BEGIN

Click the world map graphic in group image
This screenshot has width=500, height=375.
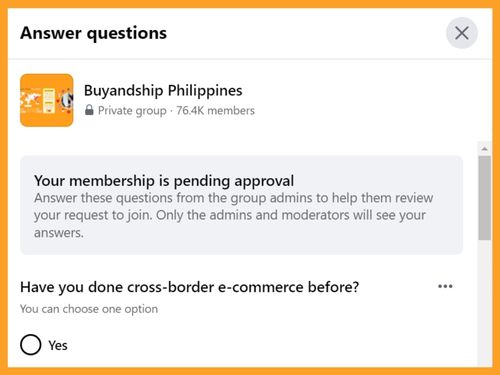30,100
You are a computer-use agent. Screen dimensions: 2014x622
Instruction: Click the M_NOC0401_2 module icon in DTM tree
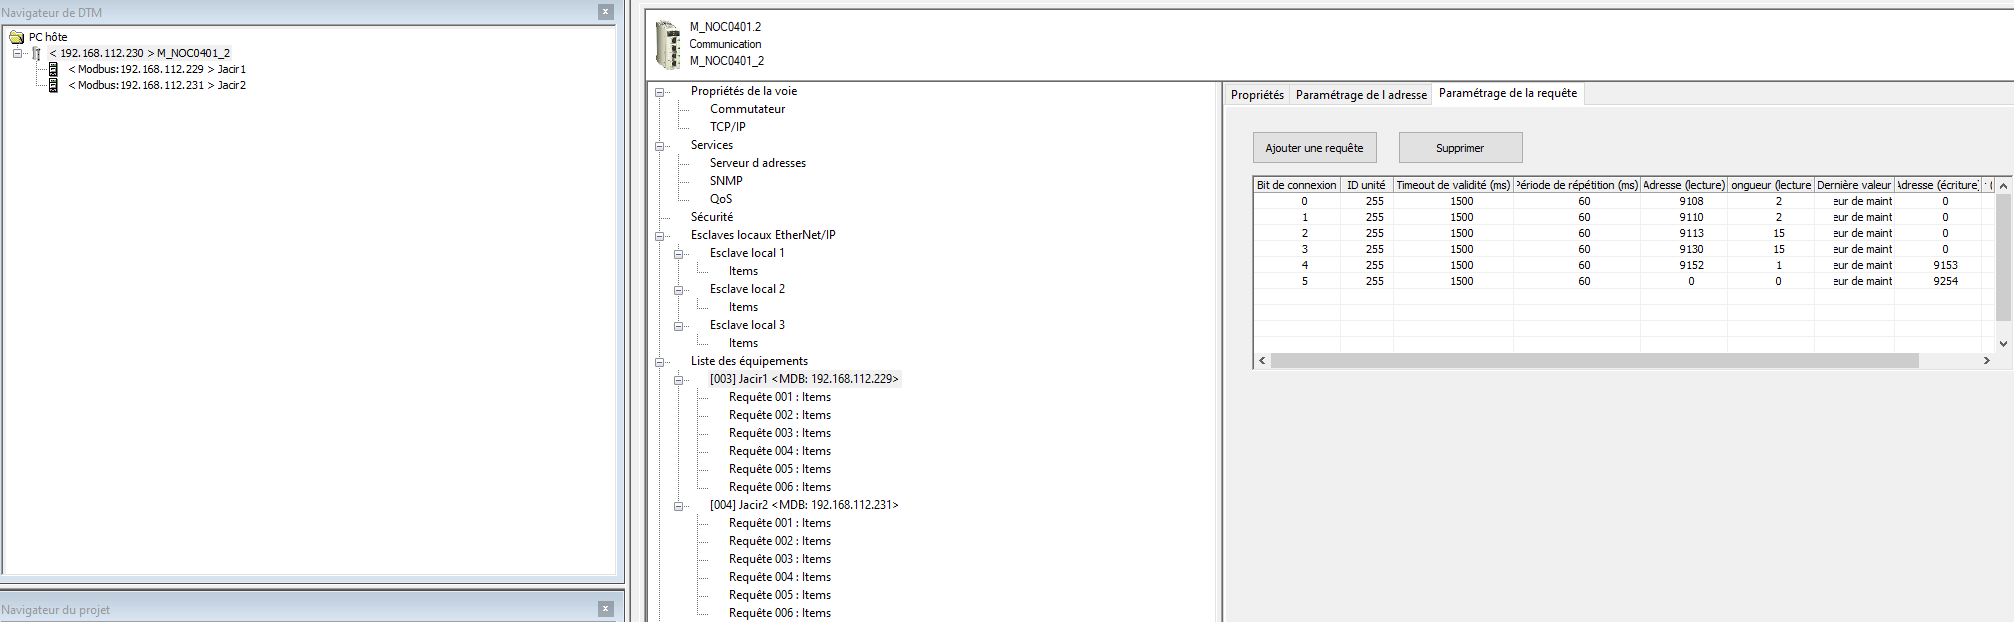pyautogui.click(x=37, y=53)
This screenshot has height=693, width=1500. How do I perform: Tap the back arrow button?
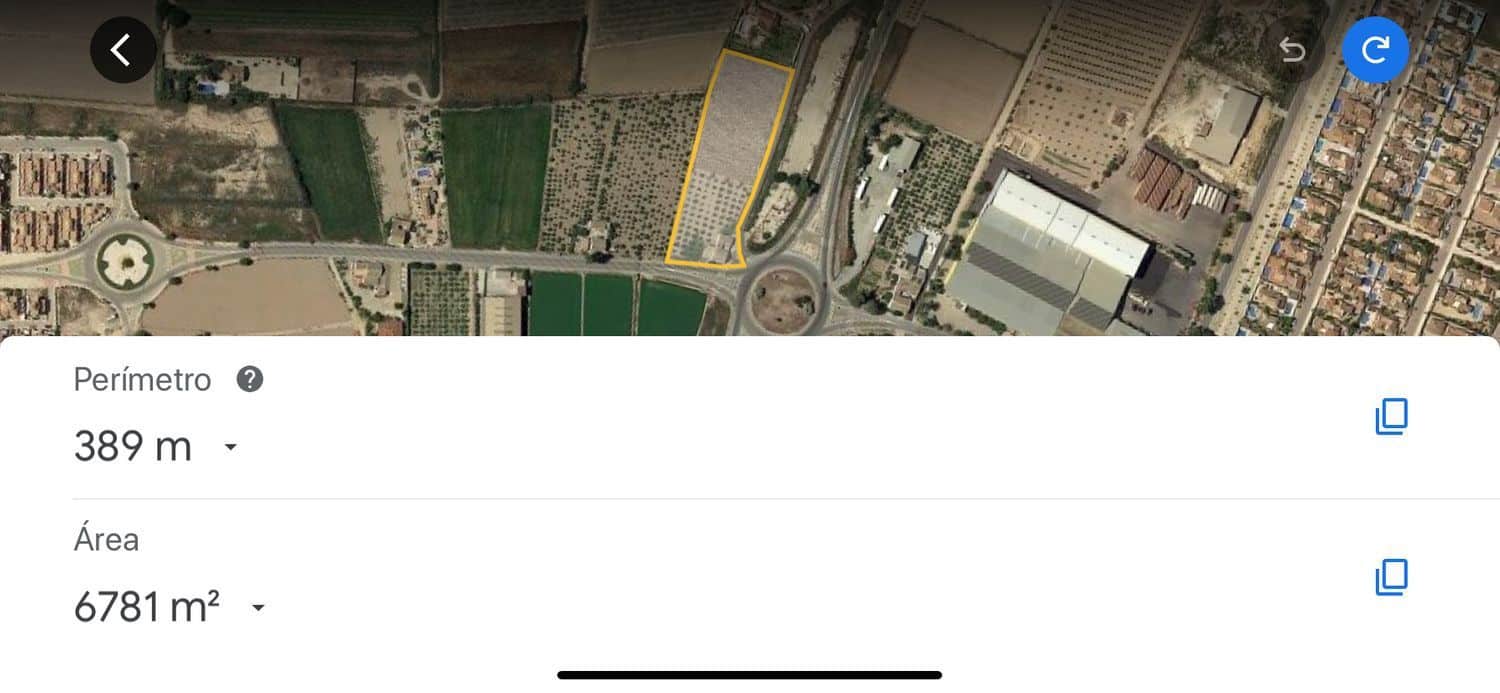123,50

END
BEGIN

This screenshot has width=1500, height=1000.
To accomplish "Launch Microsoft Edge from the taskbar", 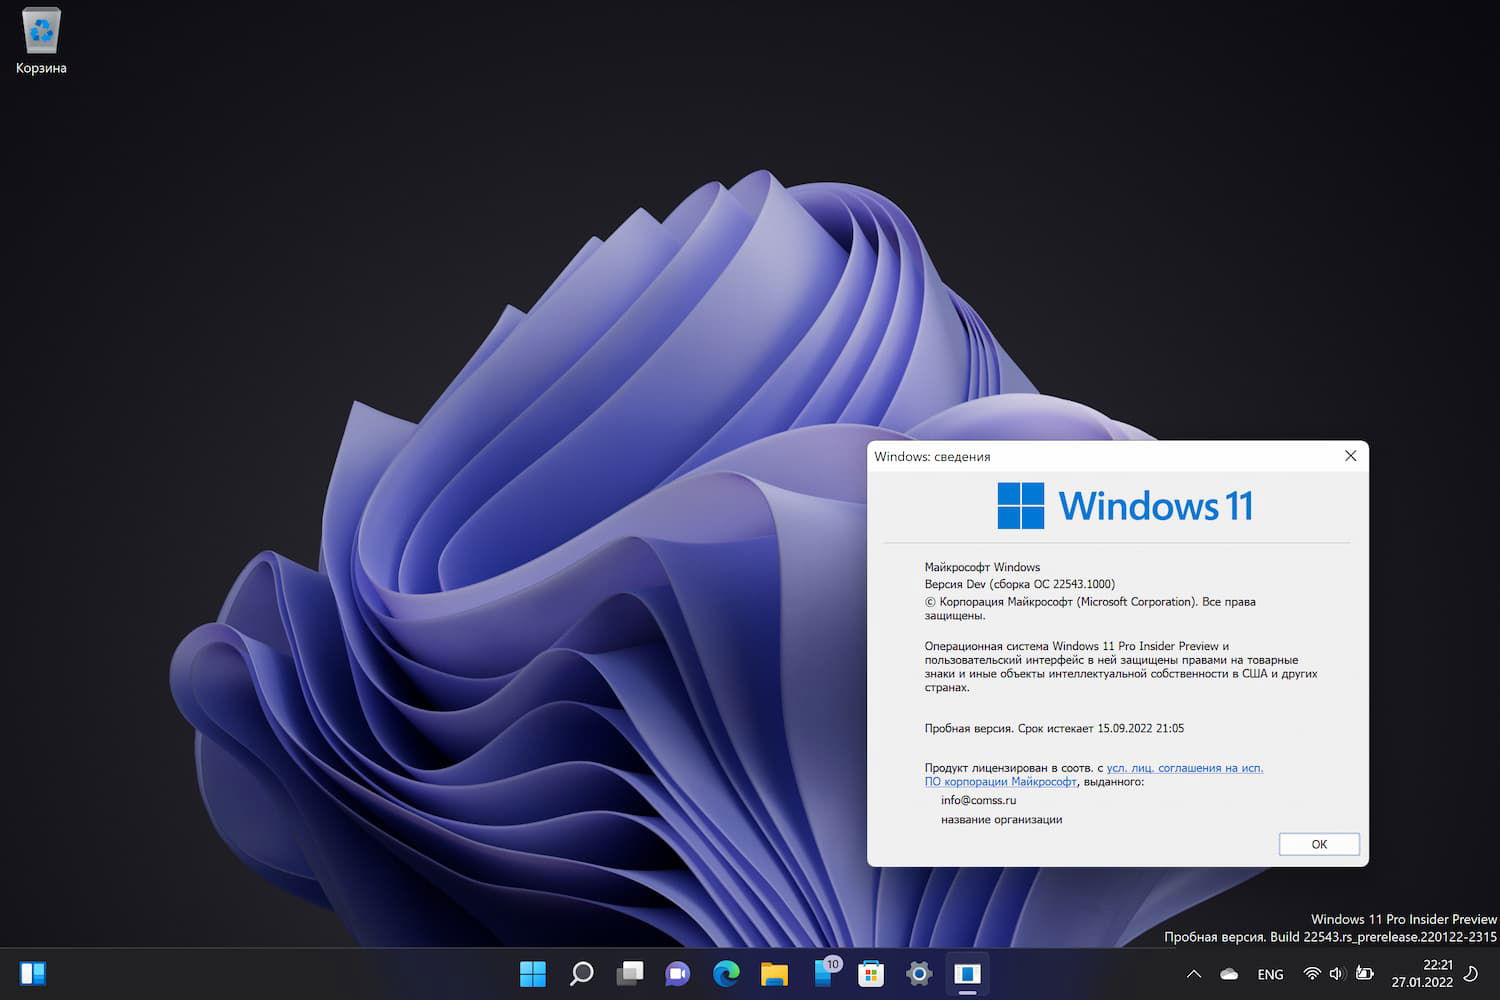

END

WHAT IS REQUIRED: Above are records; write out the lines from the one with "This screenshot has width=1500, height=1000." down to the one with "Microsoft Edge from", exactly, leaving the pictures out.

RESPONSE AREA:
This screenshot has width=1500, height=1000.
To accomplish "Launch Microsoft Edge from the taskbar", 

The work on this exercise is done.